Commentant la tendance humaine à l’hypocrisie, il a souligné : « Si vous volez les affaires d’autrui, vous devenez un voleur. Certains pensent qu’on ne devient voleur qu’après avoir été arrêté par un policier, interrogé par un procureur, jugé et incarcéré. Un homme politique corrompu se considère comme un homme de vertu et de ressources s’il parvient à éviter le scandale et à échapper à la responsabilité de ses actes. Les gens sont tellement idiots ! Et, à l’attention de ceux qui se suffisent à eux-mêmes, il a mis en garde : « La plupart des gens ne vivent pas par leurs propres forces. Ils se nourrissent simplement du pouvoir des organisations. Ceux qui vivent de leurs titres ou de leur statut sont des mauviettes.
Au moment de sa mort, le 21 décembre 1965, beaucoup le considéraient comme le maître zen le plus important du XXe siècle au Japon. A sa demande, son corps a été reversé à la science et ses livres à une bibliothèque universitaire. De son vivant, il a utilisé sa pension d’ancien combattant pour publier ses écrits qu’il a distribués aux praticiens. Il n’a littéralement rien laissé derrière lui à sa mort.
Paroles de sagesse de Kodo Sawaki
Après tous nos efforts et en nous creusant la tête le plus intensément possible, nous sommes arrivés à une impasse. Les êtres humains sont des idiots. Nous nous affirmons sages et faisons ensuite des choses insensées.

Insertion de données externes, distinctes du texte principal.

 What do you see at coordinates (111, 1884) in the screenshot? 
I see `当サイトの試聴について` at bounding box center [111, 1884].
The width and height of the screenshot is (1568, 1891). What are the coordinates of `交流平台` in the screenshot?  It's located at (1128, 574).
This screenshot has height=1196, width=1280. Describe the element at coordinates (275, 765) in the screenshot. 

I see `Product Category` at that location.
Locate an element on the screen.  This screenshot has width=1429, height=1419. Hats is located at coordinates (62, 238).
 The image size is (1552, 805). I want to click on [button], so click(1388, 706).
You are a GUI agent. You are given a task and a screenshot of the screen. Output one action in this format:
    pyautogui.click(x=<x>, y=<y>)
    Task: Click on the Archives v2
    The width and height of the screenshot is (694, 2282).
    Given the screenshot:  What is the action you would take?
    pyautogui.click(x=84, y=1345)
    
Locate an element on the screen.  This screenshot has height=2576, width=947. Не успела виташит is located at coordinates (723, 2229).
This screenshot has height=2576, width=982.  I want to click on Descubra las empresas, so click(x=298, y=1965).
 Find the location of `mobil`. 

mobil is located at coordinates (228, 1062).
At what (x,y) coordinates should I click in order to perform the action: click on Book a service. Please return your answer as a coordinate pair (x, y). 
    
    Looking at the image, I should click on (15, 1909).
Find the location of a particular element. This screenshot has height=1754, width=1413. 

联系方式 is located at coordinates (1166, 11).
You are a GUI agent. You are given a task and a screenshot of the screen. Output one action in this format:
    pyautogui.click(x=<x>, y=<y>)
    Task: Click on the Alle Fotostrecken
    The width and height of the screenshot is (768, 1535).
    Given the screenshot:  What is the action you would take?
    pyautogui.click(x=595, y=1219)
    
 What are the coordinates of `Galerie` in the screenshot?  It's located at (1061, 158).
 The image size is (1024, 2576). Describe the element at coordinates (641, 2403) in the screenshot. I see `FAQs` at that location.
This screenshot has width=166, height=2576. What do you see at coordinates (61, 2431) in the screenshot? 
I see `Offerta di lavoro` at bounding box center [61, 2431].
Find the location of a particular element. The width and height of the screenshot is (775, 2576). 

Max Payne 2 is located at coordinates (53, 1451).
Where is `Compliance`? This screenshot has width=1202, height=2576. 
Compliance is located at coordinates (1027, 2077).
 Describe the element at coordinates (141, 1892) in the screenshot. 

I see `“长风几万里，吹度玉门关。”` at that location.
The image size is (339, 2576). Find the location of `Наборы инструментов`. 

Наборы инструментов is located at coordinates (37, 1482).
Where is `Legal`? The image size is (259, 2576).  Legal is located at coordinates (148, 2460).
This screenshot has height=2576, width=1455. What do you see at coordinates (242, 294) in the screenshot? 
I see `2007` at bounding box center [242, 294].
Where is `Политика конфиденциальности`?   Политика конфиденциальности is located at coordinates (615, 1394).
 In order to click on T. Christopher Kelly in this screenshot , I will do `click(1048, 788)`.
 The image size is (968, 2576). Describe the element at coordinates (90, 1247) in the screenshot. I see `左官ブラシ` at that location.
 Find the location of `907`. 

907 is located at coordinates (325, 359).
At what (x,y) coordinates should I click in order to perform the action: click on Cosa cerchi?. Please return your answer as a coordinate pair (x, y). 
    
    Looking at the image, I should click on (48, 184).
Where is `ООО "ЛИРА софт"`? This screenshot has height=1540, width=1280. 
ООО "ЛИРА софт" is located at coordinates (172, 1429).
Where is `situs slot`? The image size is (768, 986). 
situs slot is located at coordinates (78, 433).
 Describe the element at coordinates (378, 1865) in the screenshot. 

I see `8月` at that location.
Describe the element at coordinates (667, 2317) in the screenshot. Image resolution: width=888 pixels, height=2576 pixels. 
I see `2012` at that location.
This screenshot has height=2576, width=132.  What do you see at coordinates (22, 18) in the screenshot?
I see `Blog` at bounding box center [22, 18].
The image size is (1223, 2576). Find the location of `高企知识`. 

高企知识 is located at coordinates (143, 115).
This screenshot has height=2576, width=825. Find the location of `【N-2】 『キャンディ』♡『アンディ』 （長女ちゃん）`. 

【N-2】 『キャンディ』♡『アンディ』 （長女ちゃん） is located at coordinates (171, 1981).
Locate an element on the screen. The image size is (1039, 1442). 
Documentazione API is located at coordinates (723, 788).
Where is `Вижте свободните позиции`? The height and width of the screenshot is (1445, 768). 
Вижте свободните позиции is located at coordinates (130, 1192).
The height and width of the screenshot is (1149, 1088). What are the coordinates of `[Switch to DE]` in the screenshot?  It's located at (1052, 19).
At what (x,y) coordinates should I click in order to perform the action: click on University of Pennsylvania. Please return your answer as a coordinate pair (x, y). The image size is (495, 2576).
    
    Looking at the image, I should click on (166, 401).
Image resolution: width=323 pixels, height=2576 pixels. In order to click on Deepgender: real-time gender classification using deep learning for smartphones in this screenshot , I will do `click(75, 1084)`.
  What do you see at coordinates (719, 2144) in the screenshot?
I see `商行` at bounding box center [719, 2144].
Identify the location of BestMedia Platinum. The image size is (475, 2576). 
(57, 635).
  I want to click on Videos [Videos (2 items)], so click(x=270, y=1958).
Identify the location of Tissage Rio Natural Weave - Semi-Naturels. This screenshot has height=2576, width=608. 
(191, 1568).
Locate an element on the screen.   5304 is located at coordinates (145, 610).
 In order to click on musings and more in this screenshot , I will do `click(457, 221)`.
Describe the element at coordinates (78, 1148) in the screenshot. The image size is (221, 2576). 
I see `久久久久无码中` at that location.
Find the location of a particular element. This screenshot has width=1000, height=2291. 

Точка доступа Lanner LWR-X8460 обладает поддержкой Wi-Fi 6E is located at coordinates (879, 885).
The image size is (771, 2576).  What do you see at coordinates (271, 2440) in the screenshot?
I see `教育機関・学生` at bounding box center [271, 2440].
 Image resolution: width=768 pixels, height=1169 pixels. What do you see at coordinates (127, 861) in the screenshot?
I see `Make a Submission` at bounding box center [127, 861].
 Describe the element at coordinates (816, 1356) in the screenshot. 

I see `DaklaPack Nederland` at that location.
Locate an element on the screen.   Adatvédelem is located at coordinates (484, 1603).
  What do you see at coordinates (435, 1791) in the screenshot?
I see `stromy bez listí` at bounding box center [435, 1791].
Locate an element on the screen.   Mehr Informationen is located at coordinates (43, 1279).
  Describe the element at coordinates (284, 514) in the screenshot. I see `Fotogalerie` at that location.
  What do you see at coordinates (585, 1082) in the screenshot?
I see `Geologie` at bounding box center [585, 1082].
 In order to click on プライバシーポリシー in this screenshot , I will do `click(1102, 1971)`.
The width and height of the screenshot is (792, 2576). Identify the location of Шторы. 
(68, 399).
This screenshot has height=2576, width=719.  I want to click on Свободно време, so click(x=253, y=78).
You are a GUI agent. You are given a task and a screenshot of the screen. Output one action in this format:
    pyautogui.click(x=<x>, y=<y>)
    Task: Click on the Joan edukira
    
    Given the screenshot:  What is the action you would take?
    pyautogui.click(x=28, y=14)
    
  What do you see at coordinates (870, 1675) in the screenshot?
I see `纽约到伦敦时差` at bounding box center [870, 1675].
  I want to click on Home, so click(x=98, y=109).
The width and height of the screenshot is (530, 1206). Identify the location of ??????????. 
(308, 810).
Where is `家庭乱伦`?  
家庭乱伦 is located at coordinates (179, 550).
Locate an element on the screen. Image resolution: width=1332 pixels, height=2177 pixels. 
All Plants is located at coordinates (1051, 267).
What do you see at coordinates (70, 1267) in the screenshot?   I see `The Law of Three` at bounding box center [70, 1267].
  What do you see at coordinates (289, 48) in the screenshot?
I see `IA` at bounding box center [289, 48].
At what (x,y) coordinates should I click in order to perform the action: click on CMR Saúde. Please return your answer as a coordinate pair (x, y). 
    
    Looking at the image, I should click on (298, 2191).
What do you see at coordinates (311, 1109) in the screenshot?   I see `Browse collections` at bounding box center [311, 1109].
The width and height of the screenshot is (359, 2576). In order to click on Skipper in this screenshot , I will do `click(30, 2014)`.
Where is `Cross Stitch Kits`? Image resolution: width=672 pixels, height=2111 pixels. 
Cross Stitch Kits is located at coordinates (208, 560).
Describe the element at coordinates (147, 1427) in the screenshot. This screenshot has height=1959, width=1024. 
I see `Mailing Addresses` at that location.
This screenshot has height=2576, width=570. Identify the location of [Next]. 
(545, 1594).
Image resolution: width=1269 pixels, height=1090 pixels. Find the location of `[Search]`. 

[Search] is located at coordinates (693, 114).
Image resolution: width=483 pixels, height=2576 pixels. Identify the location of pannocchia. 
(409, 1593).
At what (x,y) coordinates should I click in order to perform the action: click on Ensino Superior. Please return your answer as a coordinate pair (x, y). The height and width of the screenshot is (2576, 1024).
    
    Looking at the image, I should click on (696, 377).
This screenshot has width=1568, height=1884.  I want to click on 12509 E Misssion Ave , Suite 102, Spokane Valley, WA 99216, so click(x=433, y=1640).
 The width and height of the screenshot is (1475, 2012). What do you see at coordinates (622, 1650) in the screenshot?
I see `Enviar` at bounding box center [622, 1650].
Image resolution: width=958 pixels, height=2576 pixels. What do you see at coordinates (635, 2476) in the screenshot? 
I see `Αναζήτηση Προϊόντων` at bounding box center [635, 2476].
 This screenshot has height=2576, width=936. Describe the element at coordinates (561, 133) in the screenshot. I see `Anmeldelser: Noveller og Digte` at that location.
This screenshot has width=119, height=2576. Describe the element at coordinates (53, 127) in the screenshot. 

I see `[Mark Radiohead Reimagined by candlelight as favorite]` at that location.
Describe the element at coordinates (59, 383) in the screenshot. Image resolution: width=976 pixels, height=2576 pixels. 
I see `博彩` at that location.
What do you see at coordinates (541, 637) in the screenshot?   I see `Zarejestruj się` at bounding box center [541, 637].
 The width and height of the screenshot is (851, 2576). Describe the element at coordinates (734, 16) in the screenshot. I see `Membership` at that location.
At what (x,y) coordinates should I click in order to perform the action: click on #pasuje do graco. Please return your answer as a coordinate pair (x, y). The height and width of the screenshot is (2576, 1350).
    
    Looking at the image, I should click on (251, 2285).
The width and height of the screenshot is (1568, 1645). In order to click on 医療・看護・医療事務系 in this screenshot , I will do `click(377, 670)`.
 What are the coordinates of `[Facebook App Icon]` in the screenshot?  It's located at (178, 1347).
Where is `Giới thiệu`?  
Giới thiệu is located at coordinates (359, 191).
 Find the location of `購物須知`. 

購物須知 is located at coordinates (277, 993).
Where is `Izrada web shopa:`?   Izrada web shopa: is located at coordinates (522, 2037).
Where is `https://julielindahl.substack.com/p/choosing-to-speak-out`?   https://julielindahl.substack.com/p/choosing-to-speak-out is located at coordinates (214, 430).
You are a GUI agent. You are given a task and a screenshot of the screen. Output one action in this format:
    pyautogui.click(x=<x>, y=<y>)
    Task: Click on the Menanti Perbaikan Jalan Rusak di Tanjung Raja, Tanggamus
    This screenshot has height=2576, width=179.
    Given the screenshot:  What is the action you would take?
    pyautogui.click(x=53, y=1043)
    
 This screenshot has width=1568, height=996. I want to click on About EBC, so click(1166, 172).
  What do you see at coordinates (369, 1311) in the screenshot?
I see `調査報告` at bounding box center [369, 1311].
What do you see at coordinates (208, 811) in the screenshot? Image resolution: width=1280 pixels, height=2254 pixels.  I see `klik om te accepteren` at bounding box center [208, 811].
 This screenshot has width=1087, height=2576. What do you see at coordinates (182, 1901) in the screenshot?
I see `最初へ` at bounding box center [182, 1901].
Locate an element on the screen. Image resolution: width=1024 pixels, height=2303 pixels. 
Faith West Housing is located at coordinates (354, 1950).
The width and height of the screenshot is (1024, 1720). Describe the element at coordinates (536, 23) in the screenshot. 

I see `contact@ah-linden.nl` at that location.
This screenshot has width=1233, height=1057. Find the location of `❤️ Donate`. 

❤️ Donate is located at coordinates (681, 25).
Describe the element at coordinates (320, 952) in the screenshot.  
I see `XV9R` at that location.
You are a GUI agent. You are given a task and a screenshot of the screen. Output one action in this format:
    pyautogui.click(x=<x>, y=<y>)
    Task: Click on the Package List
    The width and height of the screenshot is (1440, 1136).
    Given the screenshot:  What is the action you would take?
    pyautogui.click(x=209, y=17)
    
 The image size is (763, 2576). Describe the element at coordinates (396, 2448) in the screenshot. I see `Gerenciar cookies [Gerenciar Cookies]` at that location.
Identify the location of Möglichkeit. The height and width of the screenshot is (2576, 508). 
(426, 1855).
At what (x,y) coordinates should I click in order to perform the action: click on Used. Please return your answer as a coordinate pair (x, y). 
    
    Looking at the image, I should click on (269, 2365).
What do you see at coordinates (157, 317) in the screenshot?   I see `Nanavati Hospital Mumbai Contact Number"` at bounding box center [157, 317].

Nous ne devons pas oublier que la culture scientifique moderne s’est développée sur la base de notre conscience la plus basse.
Le monde entier parle de progrès, mais dans quelle direction avançons-nous ?
Cela me paraît étrange que les gens soient respectés parce qu’ils ont de l’argent.
Faire le bien peut être mauvais. Certaines personnes font le bien pour se faire belle.
Chacun de nous doit vivre sa propre vie. Ne perdez pas de temps à penser à qui est le plus talentueux.
La religion signifie vivre sa propre vie, complètement fraîche et nouvelle, sans se laisser duper par qui que ce soit.
Les gens croient que vivre dans le luxe est quelque chose de formidable. Cela me paraît étrange que les gens soient respectés parce qu’ils ont de l’argent.
Marchez simplement sans vous laisser prendre dans les enchevêtrements.
Chacun de nous doit recommencer depuis le début. Nous ne pouvons pas repartir du point où nos professeurs sont arrivés.
Étudier signifiait à l’origine découvrir sa propre vie. Aujourd’hui, étudier vous permet simplement d’obtenir une licence qui vous permet d’obtenir un emploi.
Le monde dans lequel nous donnons et recevons est un monde serein et magnifique. Cela diffère du monde de la course aux choses. C’est vaste et sans limites.
Pratiquer la voie du Bouddha ne consiste pas à laisser notre esprit vagabonder mais à ne faire qu’un avec ce que nous faisons.
À moins de voir « l’humain » du point de vue du Bouddha, vous ne comprendrez jamais la vérité.
Nous devons tous réfléchir à nos motivations les yeux grands ouverts. D’une manière ou d’une autre, avant de nous en rendre compte, nous jouons à la galerie, inquiets de notre popularité comme un artiste du spectacle.